» **Document section**:
************

This article is adapted from a chapter in “How They Got Away with It: White-Collar Criminals and the Financial Meltdown,” edited by Susan Will, Stephen Handelman and David C. Brotherton, published by Columbia University Press. ©2012 Used with permission. The author’s opinions aren’t necessarily those of the ACFE, its executives or employees.
Many culprits contributed to the factors that led to the recent "Great Economic Meltdown" — mortgage companies, investment banks and the Securities and Exchange Commission (SEC), among others. However, external auditing firms, which are supposed to provide detailed and accurate information about the financial situations of their clients, have mostly escaped implication, according to some.
Of course, the unaccountability of some external auditors isn’t a new problem. Here we’ll discuss cases that predated the meltdown, U.S. laws designed to encourage better auditing and a recommendation to foster a better system.
THE SAVINGS AND LOAN SWINDLES
The savings and loan collapses of the 1980s and 1990s involved a number of what one postmortem labeled “hired guns” — a category, according to this autopsy, that was led by accountants (Calavita, Pontell and Tillman 1997). By 1990, the U.S. federal government had sued 21 Certified Public Accountants for their role in the thrift debacle, 14 of whom worked for Big Six companies. One prosecutor called the accounting negligence of Arthur Young & Co. “the K-Mart blue light special” (Waldman 1990, 49).
Arthur Andersen had endorsed the bookkeeping of the Financial Corporation of America before the institution had to be taken over, costing taxpayers $2 billion. Deloitte, Haskins & and Sells approved the books of CenTrust in Florida at a time when the owners were jacking up assets by a series of round-robin trades that wildly inflated the value of the properties involved. Similarly, Touche Ross confirmed the viability of the Beverly Hills Savings and Loan not long before it went belly up (Calavita et al. 1997).

************

Write the next part of the article on auditors and the savings and loan swindles, starting after its last sentence. You won't need the data that follows to do this.

» **Data segment**:
************

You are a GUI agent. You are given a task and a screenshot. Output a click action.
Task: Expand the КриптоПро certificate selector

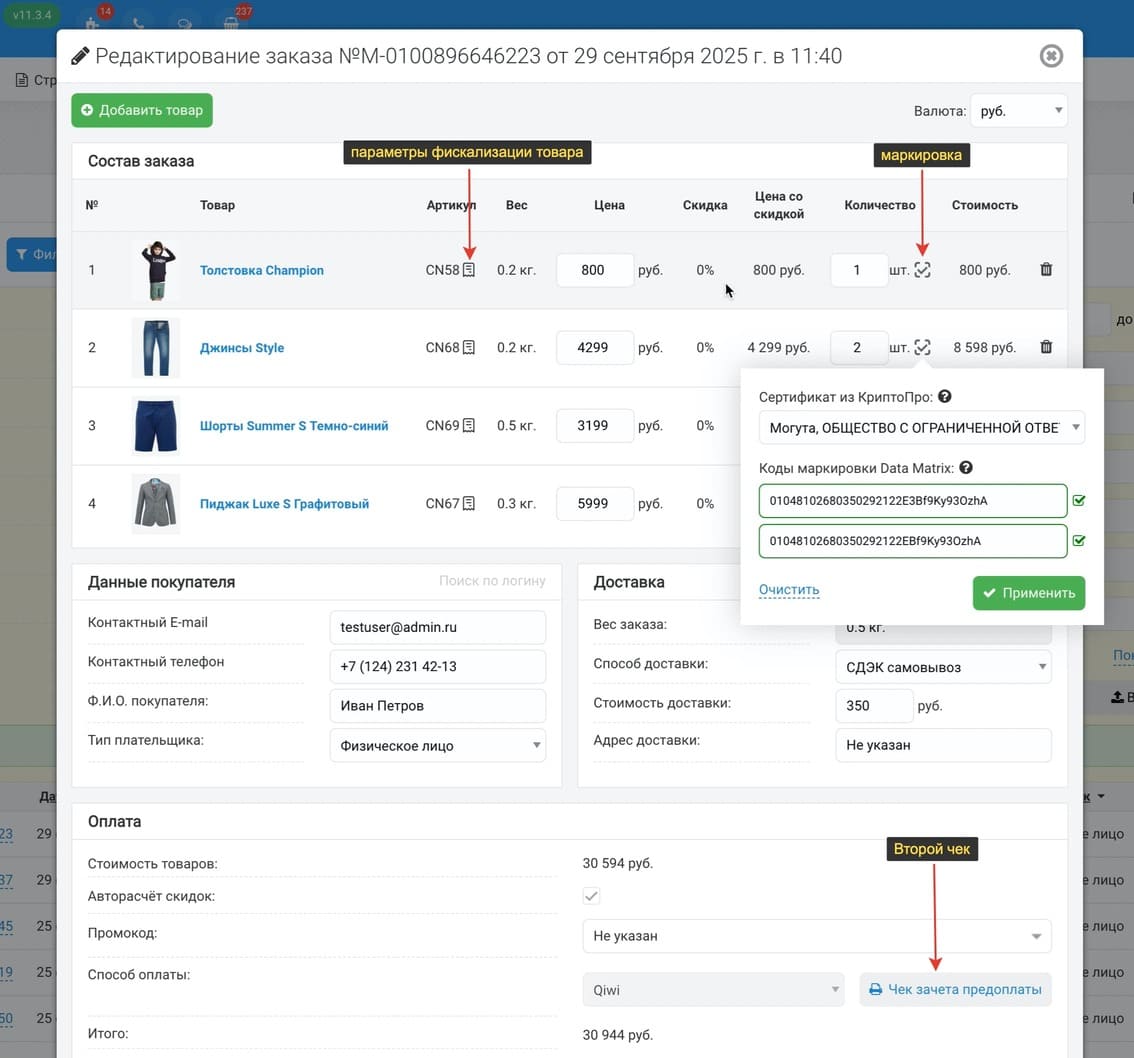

************

» **Output for this exercise**:
SARBANES-OXLEY
Jeffrey Skilling, the former CEO of Enron who was convicted of 25 counts of fraud, persistently sought to exonerate himself from complicity in the company’s finagling of its books by repeating that he wasn’t an accountant and therefore didn’t possess adequate expertise to comprehend the crooked auditing schemes that were practiced. Skilling’s disclaimer was a major ingredient that fed into what is regarded as one of the most powerful elements of the reformist Sarbanes-Oxley Act of 2002 (formally the Public Company Reform and Investor Protection Act), enacted in the wake of (and because of) the Enron-Arthur Andersen and associated scandals.
The act holds chief executives and chief financial officers responsible for the accuracy of audits of companies with annual earnings of $1.2 billion or more. The two executives have to sign off on the reports that go forward to the SEC, and they can be held criminally responsible if the reports that they endorsed are found to be fraudulent.
The Sarbanes-Oxley Act requirements are monitored by an SEC-appointed five-person Public Company Accounting Oversight Board (PCAOB).The board survived a challenge on constitutional grounds that focused on what was claimed to be a violation of the separation of powers based on the fact that the board was appointed by the SEC rather than by the president — the latter requiring Senate approval. The Supreme Court in 2010 ruled that only minor rearrangements would be necessary to satisfactorily remedy what its challengers saw as its inadequacy (Free Enterprise Fund v. Public Company Accounting Oversight Board 2010).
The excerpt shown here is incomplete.